I knew things could only get better, and Thanksgiving brought a big “up” after so many “downs”: my daughter Joy’s wedding in Washington, D.C. She asked me and stepdad Jerry to walk her down the aisle, which was both joyful and tearful.
More good news: Jerry has fully recuperated and son Kyle, after eye surgery, has too (a trial is pending for his attacker). And though I lost my moms to heaven, I gained a terrific new son-in-law.
After filing a column almost every week for 13-and-a-half years, it was strange to see those deadlines come and go without spell checking the copy, then hitting send to the editors. Evidently being opinionated is a hard habit to break. So I bit my pencil (or in this case, my wireless mouse) during the elections, the scandals, the rail hearings, the homelessness issues, and at the hateful speech hurled between political parties. I was silent as our outstanding troops in Iraq and Afghanistan continued to honor our country by their sacrifice even as some politicians and celebrities demeaned them as losers with no other options but to join the military.

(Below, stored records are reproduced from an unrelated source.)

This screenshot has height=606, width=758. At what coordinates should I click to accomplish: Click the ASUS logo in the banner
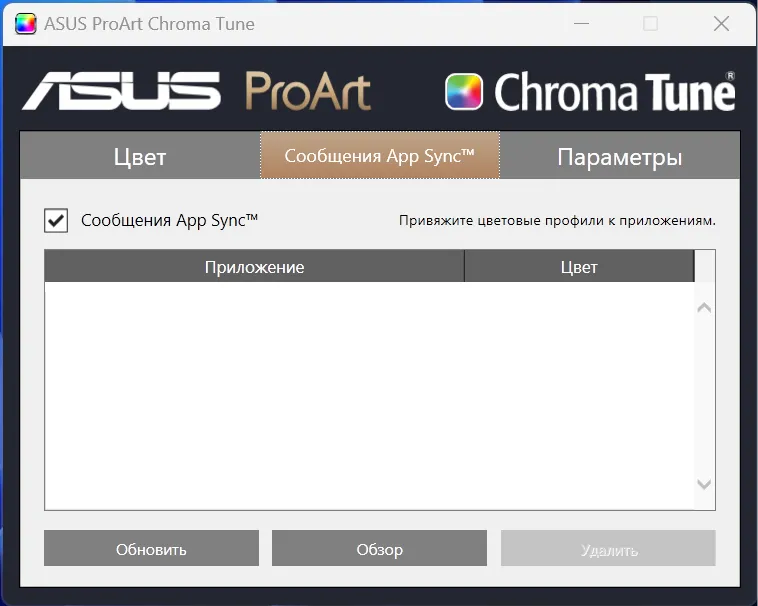122,91
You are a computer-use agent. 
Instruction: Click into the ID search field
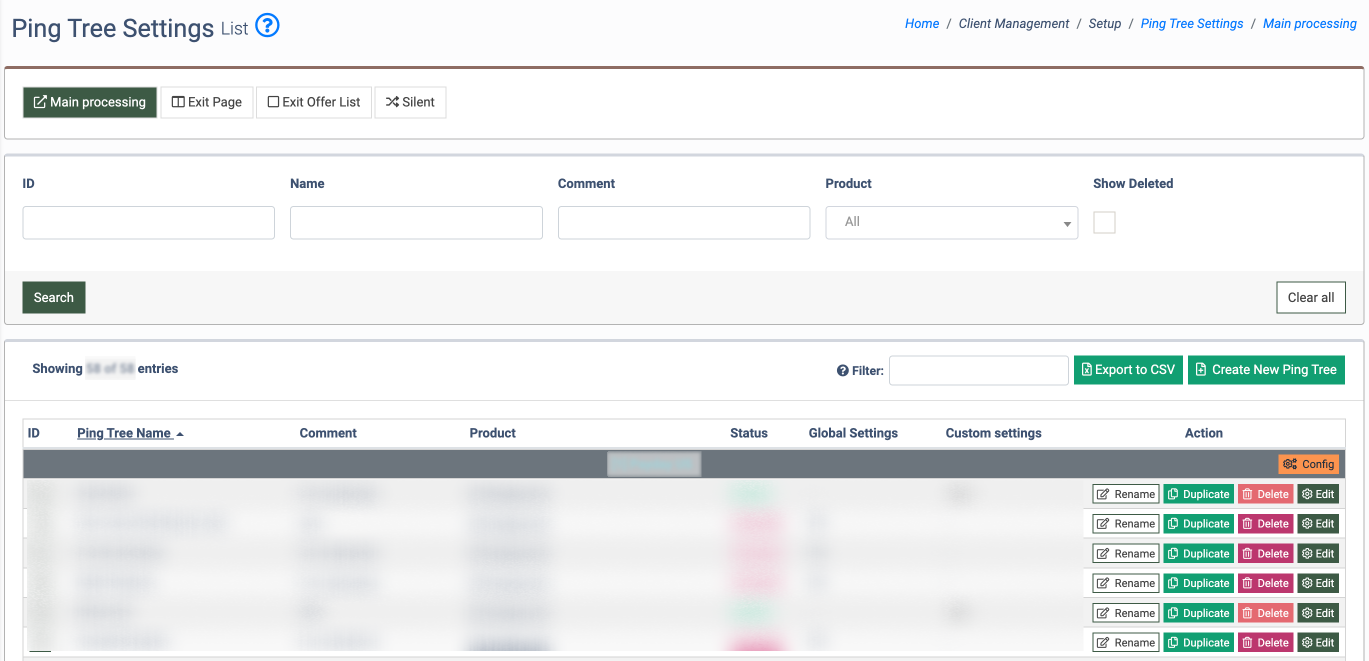[148, 223]
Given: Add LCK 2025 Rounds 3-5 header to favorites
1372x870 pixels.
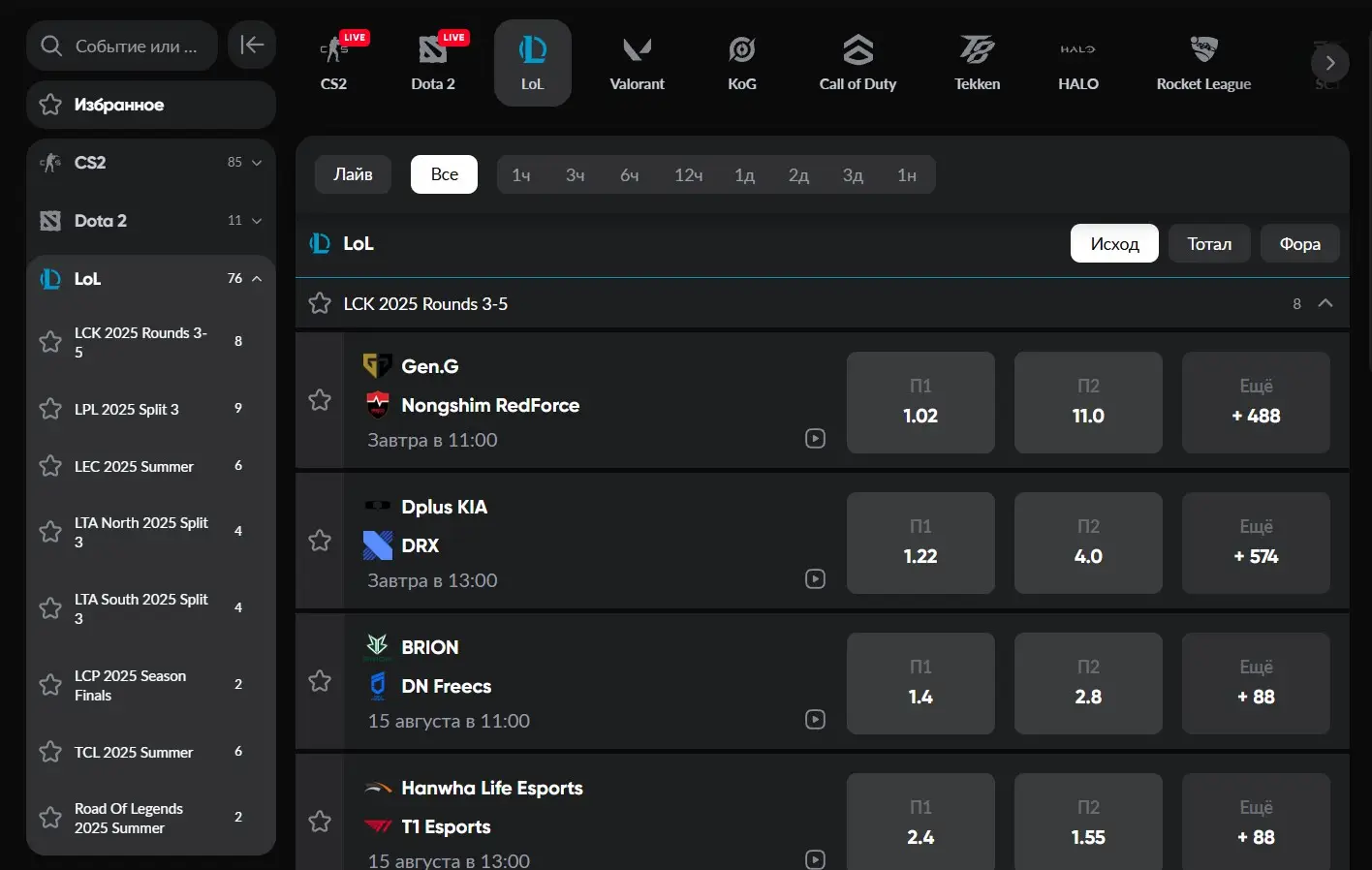Looking at the screenshot, I should pyautogui.click(x=320, y=303).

I didn’t write when the terror attacks of 9-11 made five years old without any further attacks on our country. Neither did I comment on World HIV/AIDS Day and the prediction of 18 millions AIDS orphans - yes, 18 million - by 2010 in sub-Saharan Africa alone. (That number is down from 45 million because it is presumed 27 million children in the earlier statistic will have died by then).
Nor did I write about a Christmas party I went to which artist Peggy Chun attended. She has ALS (Lou Gehrig’s disease) and can only move her eyeballs now. On the way to the restaurant in the Handi-van the battery for her breathing machine went out. It took hours and a miracle for her to get there, but she arrived - dressed in a Penguin costume.
As I think of it, years always seem to balance out with births and deaths, joy and sorrow, tragedies and triumphs. For me, the 2006 story had a happy ending, but many live with sorrow, poverty and death every day (a fact made clear to me in in Africa.) As humans we share a common feeling: hope. The Christmas message, our deployed troops, the orphans in Africa, and Peggy Chun are beautiful reminders of that hope.
A new year brings hope for a “do-over.” We can resolve to be better citizens and make our voices heard in this greatest democracy on earth. We can pay attention to the plight of orphans in the Third World. We can be even more grateful for our freedoms as we see the horrors wrought by terrorists and their determination to bring violent death to anyone who disagrees with their ideology. We can be more worthy of the sacrifice our fighting men and women - and for Christians, our savior - have made for us.
If 2007 is anything like the last 14 years, I will never have a shortage of topics - or strong opinions about them. It’s nice to be back.